Opposition to the current form of the law, interestingly, comes from Mark Souder himself, who claims he never intended it to apply to people who committed their drug offenses before they entered college -- unconvincingly, in my opinion, as there is nothing in the language of his legislation to suggest this interpretation -- but significantly, because the law will probably soon be changed in this way.
The thing is, Mitch Daniels was in school when he was busted for marijuana. Under Souder's law, even with Souder's fix enacted, he could have potentially run afoul of it and suffered far greater troubles as a result. Should Mitch Daniels have been forced out of Princeton, possibly had his career derailed, and not become governor, because he smoked marijuana during college? Should Joe Kernan have avoided such troubles only because he didn't get caught? I don't feel that way, and that's one of the reasons I oppose the HEA drug provision. But does Mark Souder think his colleague and fellow party leader should have been held back from succeeding? I hope not, but that is the effect his law is having on others just like Daniels, so I'm not sure.
I also don't know if Mitch Daniels would have qualified for or needed financial aid to go to school, but that is not so important. Consistent application of the idea behind the law -- application independent of a student's economic standing -- would require that any student incurring a drug conviction be kicked out of school, or forced to undergo some other form of hardship related to continuing in school beyond the punishment exacted by the criminal justice system.
For that matter, consistency would require that anyone caught drinking underage while in college would also get kicked out for it; alcohol after all, is a drug, and an illegal one for people under 21. And it would require a very serious effort to find all the underage drinkers and illegal drug users who abound in such numbers on our nation's campuses. But doing so would financially decimate our institutions of higher learning and disrupt the training and economic output of a large segment of our society.

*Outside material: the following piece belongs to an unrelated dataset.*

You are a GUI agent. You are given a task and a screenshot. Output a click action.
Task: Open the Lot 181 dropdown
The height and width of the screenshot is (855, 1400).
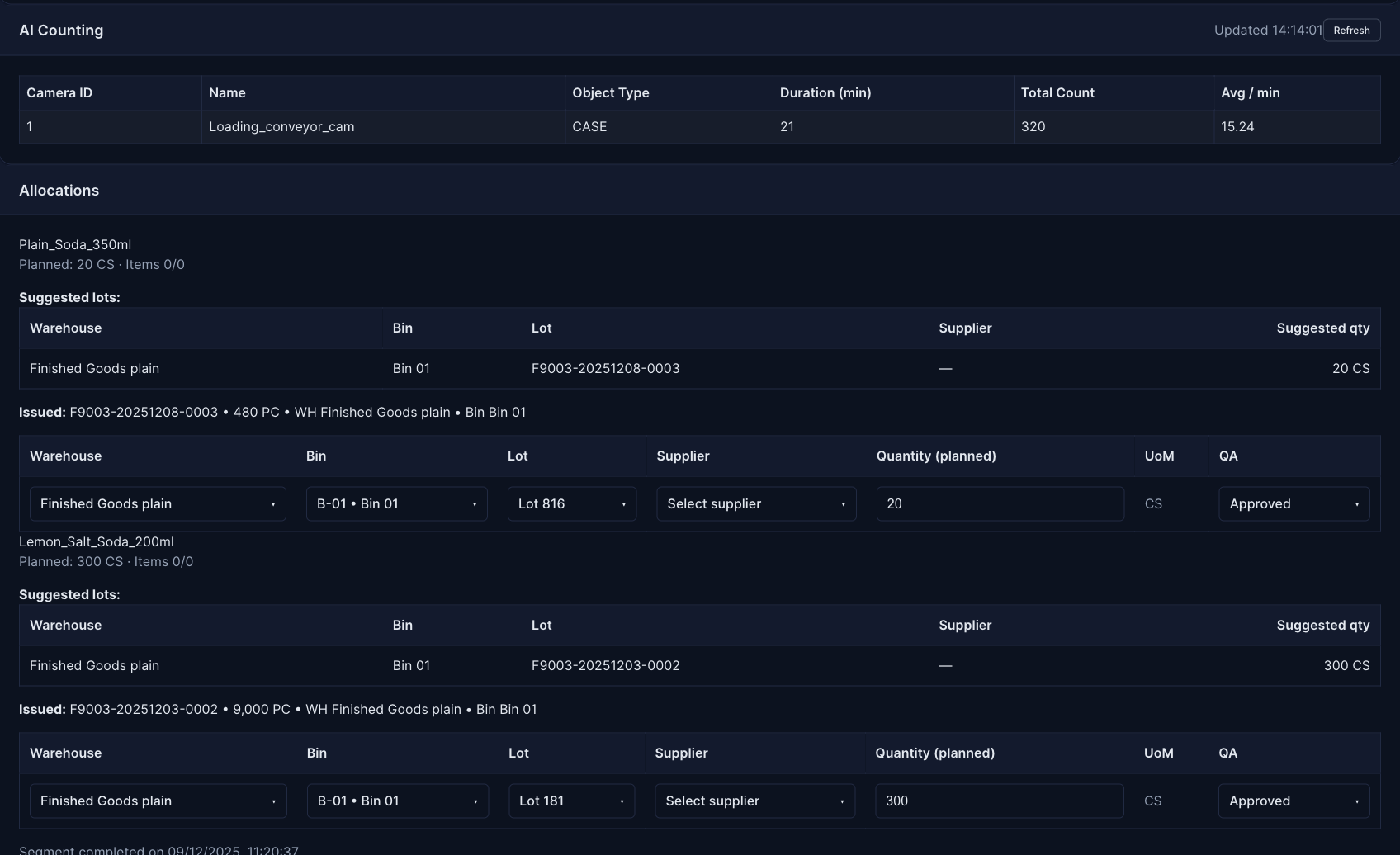[571, 801]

To avoid hypocrisy, therefore, Souder, and Daniels (and Kernan) should clearly stake out one of the following positions:
1) Mitch Daniels should have been kicked out of Princeton, and not allowed to attend a different school, for a year, because he possessed marijuana. He should probably also not have been able to go on to become federal budget director or Indiana governor; or
2) Daniels (and Kernan) should not have suffered that fate, therefore neither should today's students, so the law should be repealed in full.
I vote for option #2. I'm not expecting this to happen, obviously; hypocrisy and double standards are defining characteristics of the drug war. Daniels' statements on the issue so far have been negative. But that doesn't mean they shouldn't be asked about it, again and again. Because if they wouldn't have wanted it for themselves, if they don't want it for their children, they should do unto others as they would have others do unto them.